In this example, the lm function in R finds a very small correlation between two columns that ought to be systematically uncorrelated. (also, this only happens when asked to predict one way, but not the other). Is it a rounding error? This becomes a big issue when trying to use lm.cluster, which turns this rounding error into a nearly significant effect.
## why does this happen? ##
library(miceadds)
id = c(1, 1, 1, 1, 2, 2, 2, 2)
a <- c(5, 5, 5, 5, 1, 1, 1, 1)
b <- c(-0.5, 0.5, -0.5, 0.5, -0.5, 0.5, -0.5, 0.5)

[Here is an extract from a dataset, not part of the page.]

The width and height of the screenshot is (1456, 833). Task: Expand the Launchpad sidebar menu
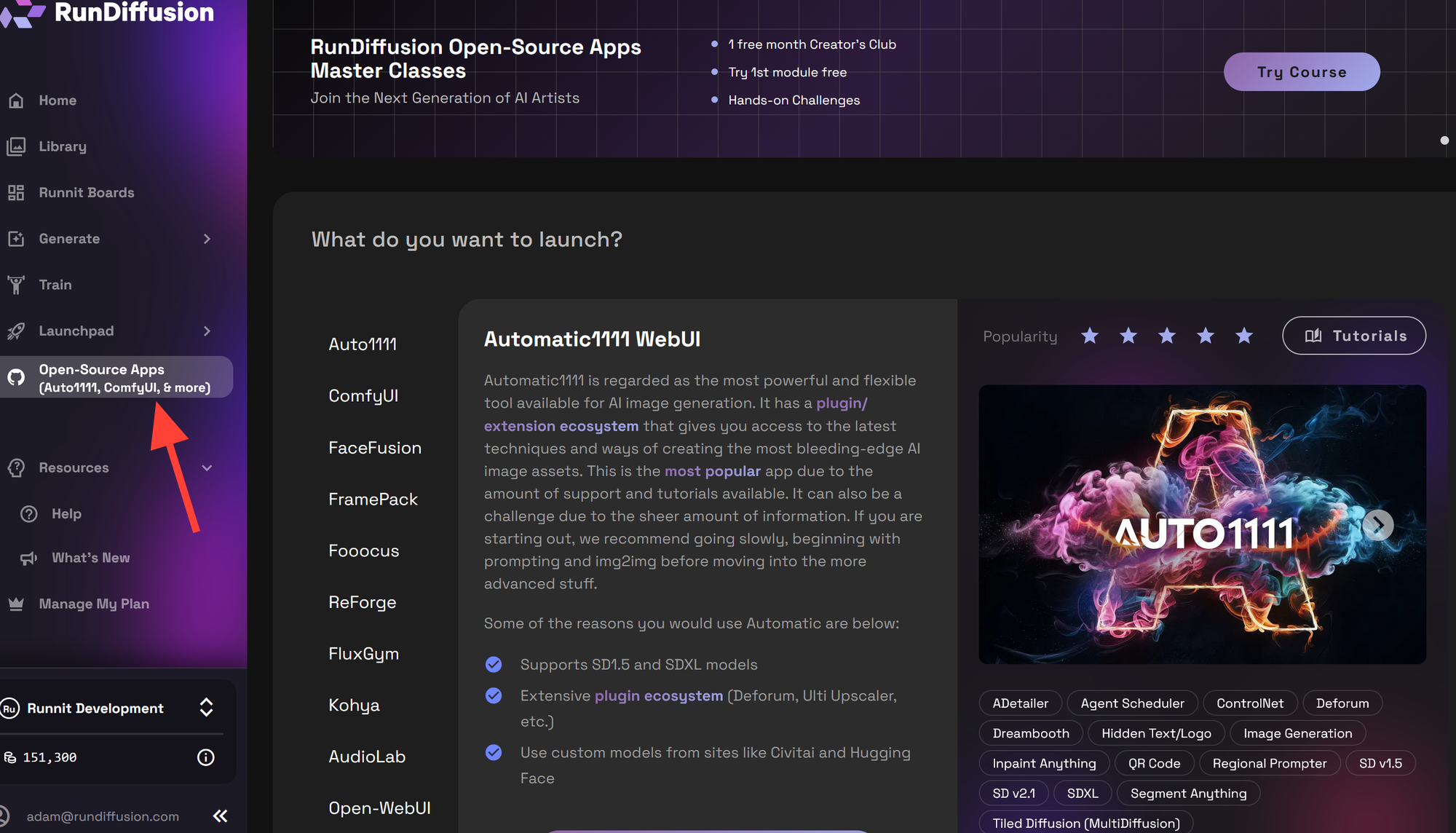point(207,331)
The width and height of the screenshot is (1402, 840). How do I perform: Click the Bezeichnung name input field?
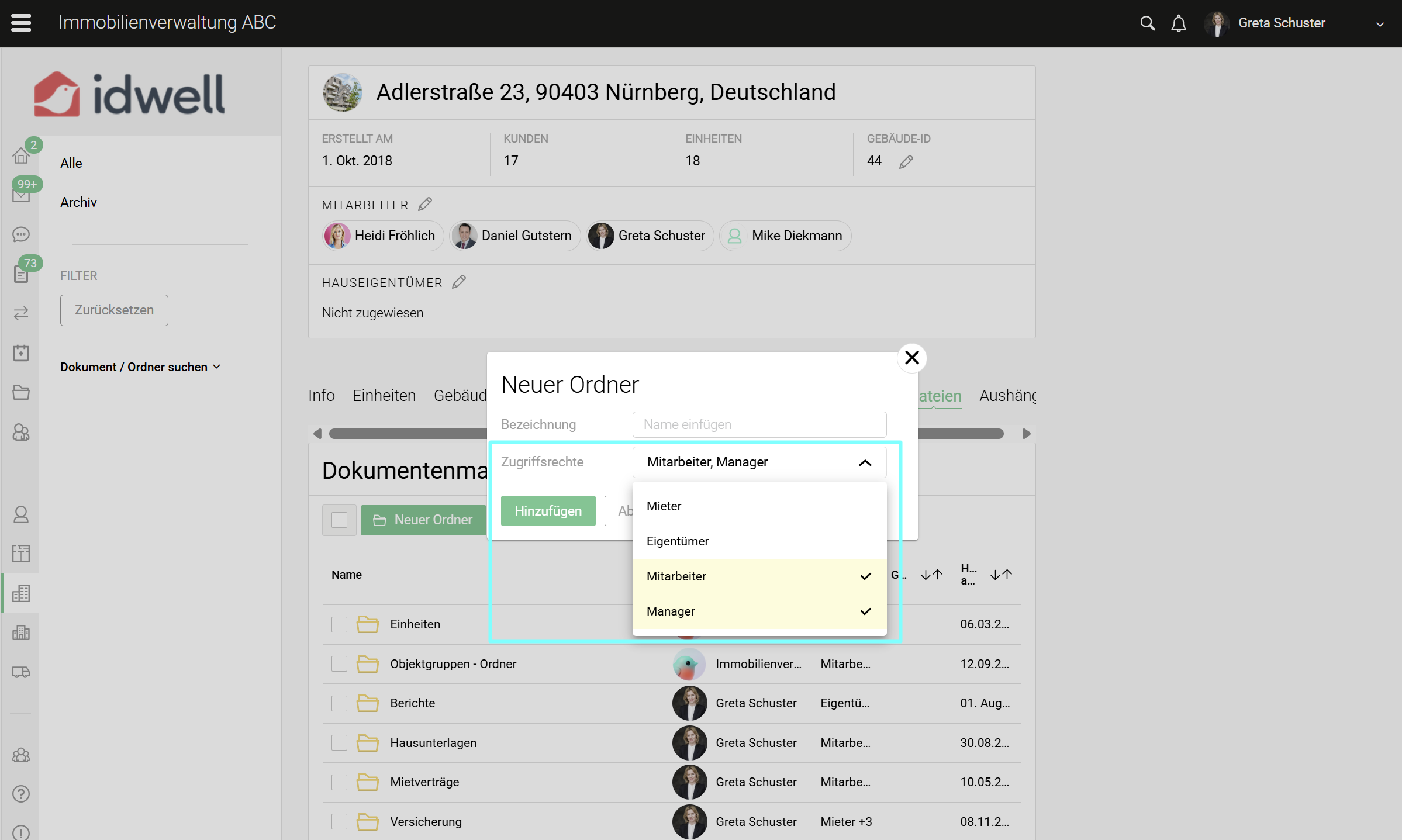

df <- data.frame(id, a, b)
df
reg <- lm(data = df, b ~ a)
## no correlation
summary(reg)
# Call:
# lm(formula = b ~ a, data = df)
# Residuals:
# Min 1Q Median 3Q Max
# -0.5 -0.5 0.0 0.5 0.5
# Coefficients:
# Estimate Std. Error t value Pr(>|t|)
# (Intercept) -7.494e-17 3.680e-01 0 1
# a 2.475e-17 1.021e-01 0 1
# Residual standard error: 0.5774 on 6 degrees of freedom
# Multiple R-squared: 2.696e-32, Adjusted R-squared: -0.1667
# F-statistic: 1.618e-31 on 1 and 6 DF, p-value: 1
reg <- lm(data = df, a ~ b)
## miniscule correlation
summary(reg)
# Call:
# lm(formula = a ~ b, data = df)
# Residuals:
# Min 1Q Median 3Q Max
# -2 -2 0 2 2
# Coefficients:
# Estimate Std. Error t value Pr(>|t|)
# (Intercept) 3.000e+00 8.165e-01 3.674 0.0104 *
# b 2.183e-16 1.633e+00 0.000 1.0000
# ---
# Signif. codes: 0 ‘***’ 0.001 ‘**’ 0.01 ‘*’ 0.05 ‘.’ 0.1 ‘ ’ 1
# Residual standard error: 2.309 on 6 degrees of freedom
# Multiple R-squared: 9.861e-32, Adjusted R-squared: -0.1667
# F-statistic: 5.916e-31 on 1 and 6 DF, p-value: 1
cluster_reg <- lm.cluster(data = df, a ~ b, cluster = "id")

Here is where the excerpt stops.